10日から甲子園交流試合! “大会ナンバーワン右腕”明石商・中森、異色の“二刀流”星稜・内山ら注目選手を紹介

 新型コロナウイルスの感染拡大により中止となった今春の選抜に出場する予定だった32校が招待されて各校1試合を行う「2020年甲子園高校野球交流試合」。異例ずくめの夏だが、10日から始まる聖地での戦いが今秋のドラフト会議を占う上で重要な意味を持つ。球界の未来を背負って立つ選手は誰だ。

 ◆マー君ほうふつ!明石商・中森投手

 明石商のエース、中森俊介投手(3年)にとって、聖地のマウンドは1年夏から親しんできた。1回戦で敗れた2年前の夏から、チームは右腕の成長とともに力を伸ばし、昨年は春夏連続で4強入り。今春の選抜でも優勝候補の一角に挙げられていた。

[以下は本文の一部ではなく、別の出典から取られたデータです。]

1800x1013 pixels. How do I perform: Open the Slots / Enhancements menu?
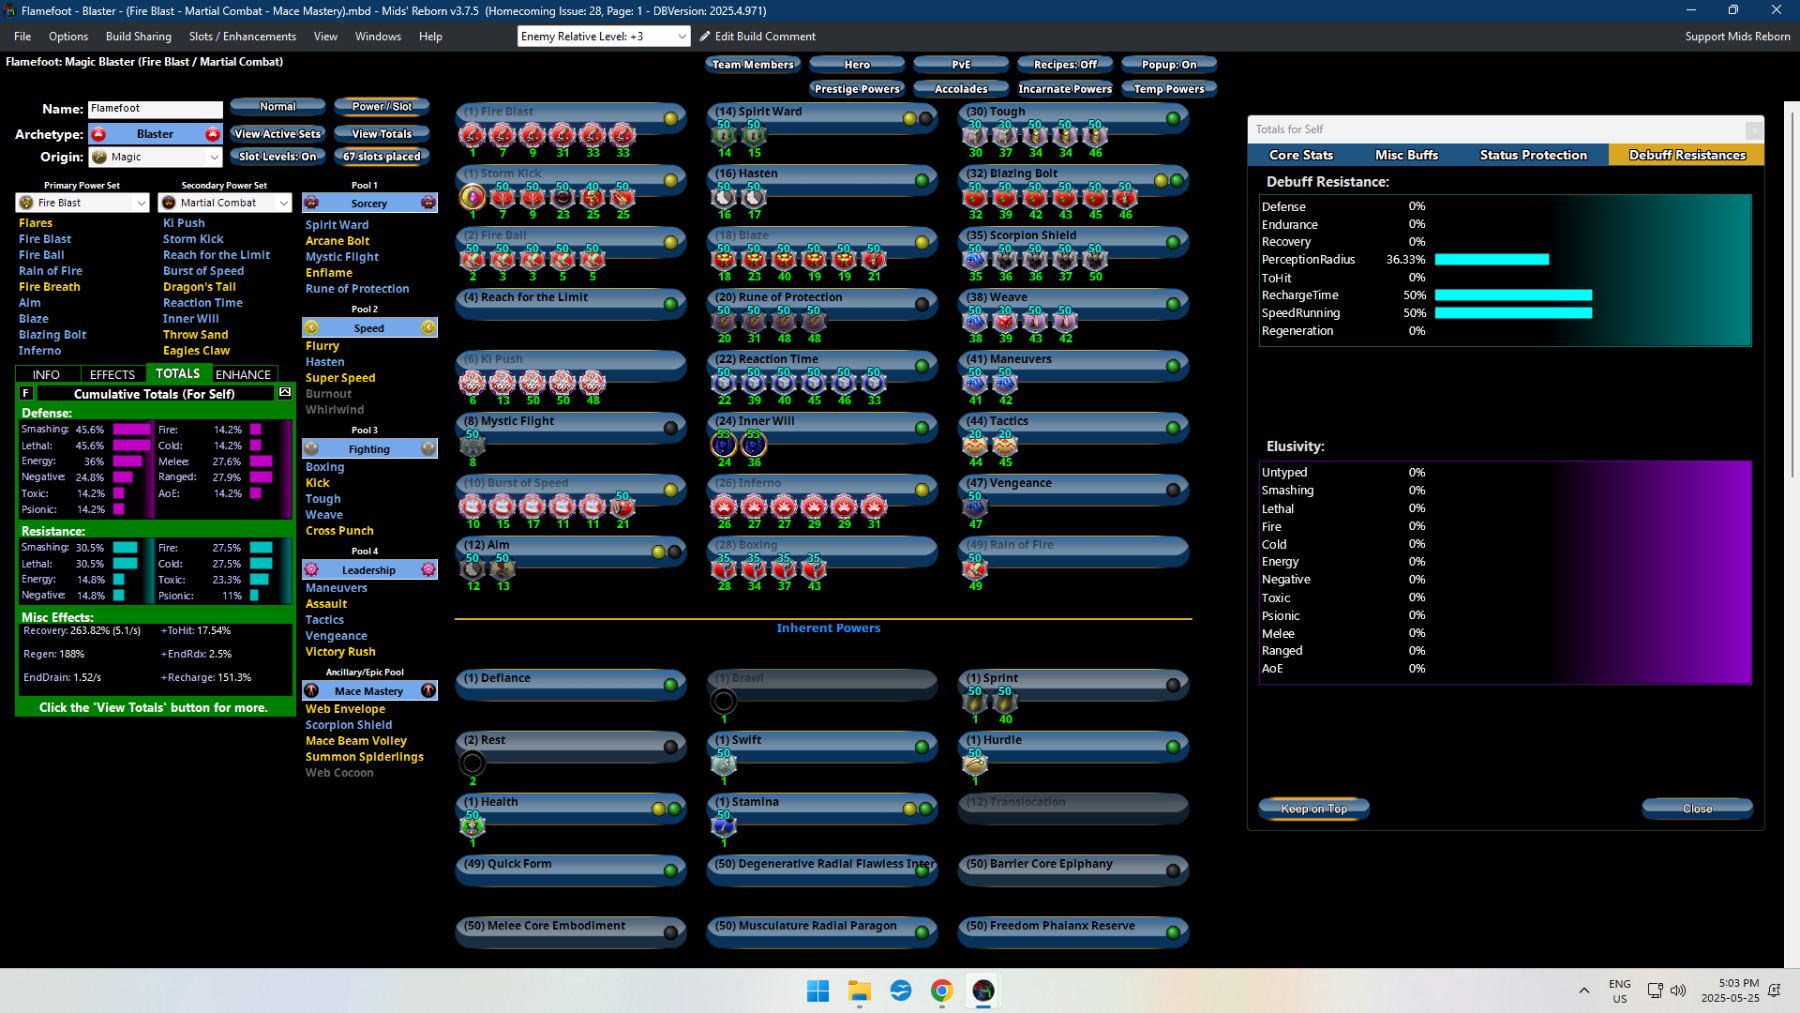coord(243,36)
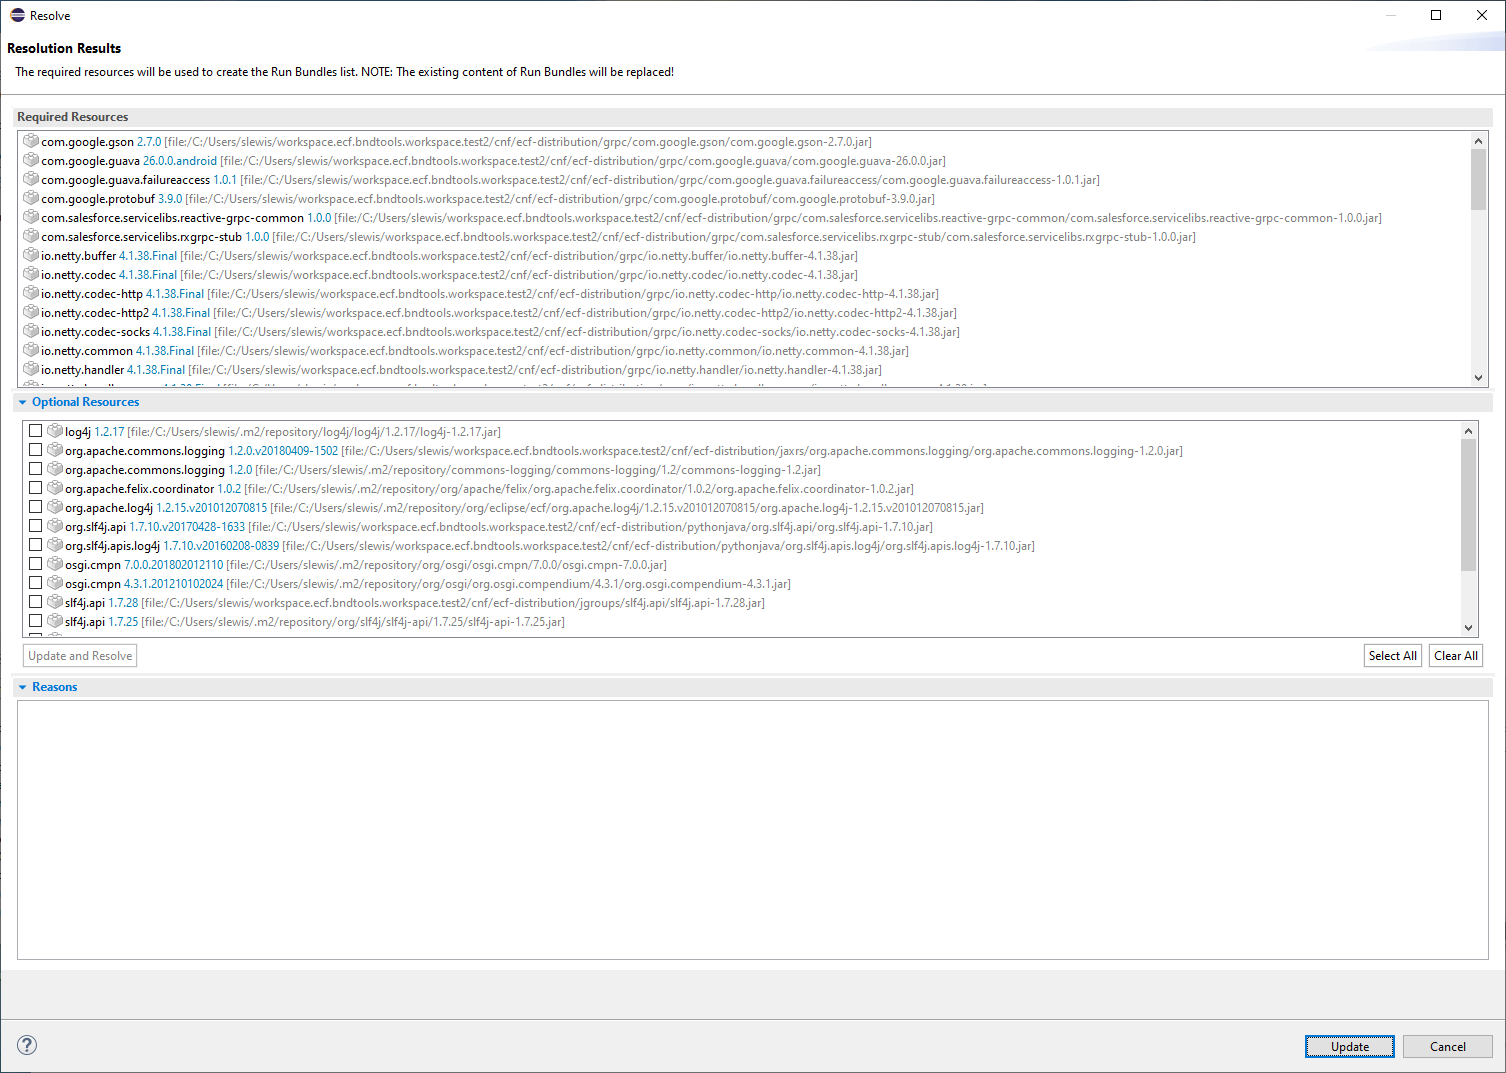Collapse the Reasons section
This screenshot has width=1506, height=1073.
click(21, 686)
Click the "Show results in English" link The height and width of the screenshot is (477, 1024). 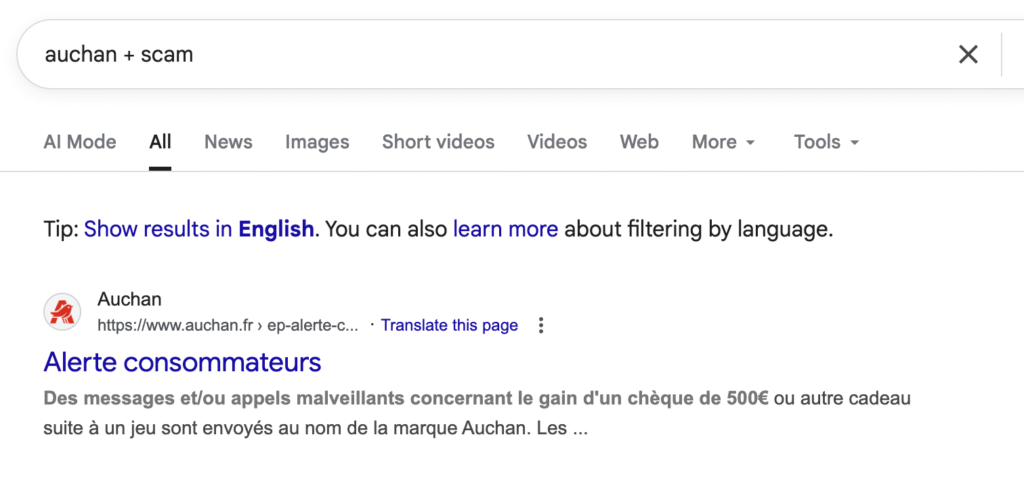(x=199, y=229)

 182センチ、88キロのがっちり体形は田中将大投手(ヤンキース)を思わせる。セ・リーグ球団スカウトは「最速151キロの直球も質が高いが、何より制球力が素晴らしい。頭脳的な投球ができるところも田中に似ている」と日本のエースを引き合いに出してたたえる。大会ナンバーワン右腕といえそうだ。

 ◆急成長した豪腕!中京大中京・高橋投手

 中森と双璧とみられるのが中京大中京・高橋宏斗投手(3年)。6月の練習試合では自己最速の153キロをマーク。昨秋時点では好不調の波が激しかったが、ひと冬越えて大きく成長した。コロナによる自粛期間明けの6月には大学進学を基本線に考えていることを明かした。慶大進学が有力視されており、前出スカウトも「今年ドラフトにかかっても(1位の)12人に入るが、仕方がない…」とあきらめムードだ。

 ◆星稜・内山捕手、異色の二刀流

 異色の“二刀流”でスカウトから熱視線を浴びるのが星稜・内山壮真捕手(3年)。1年時の18年夏の甲子園から正遊撃手として中軸に座り、同年秋から4番。昨秋から中学まで務めた捕手にポジションを移しつつ、遊撃の練習も継続していた。パ・リーグのベテランスカウトは「今年は日大藤沢の牧原を筆頭に、磐田東の二俣、成田・古谷と高校生の捕手に好素材が多い。内山もその1人。上背はないが体の強さを感じるし、ハートが強く頭がいい」と高く評価。野手では1年時から甲子園で活躍している明石商・来田涼斗外野手(3年)が飛び抜けた高評価を受けるが、内山のユーティリティー性も好感されそうだ。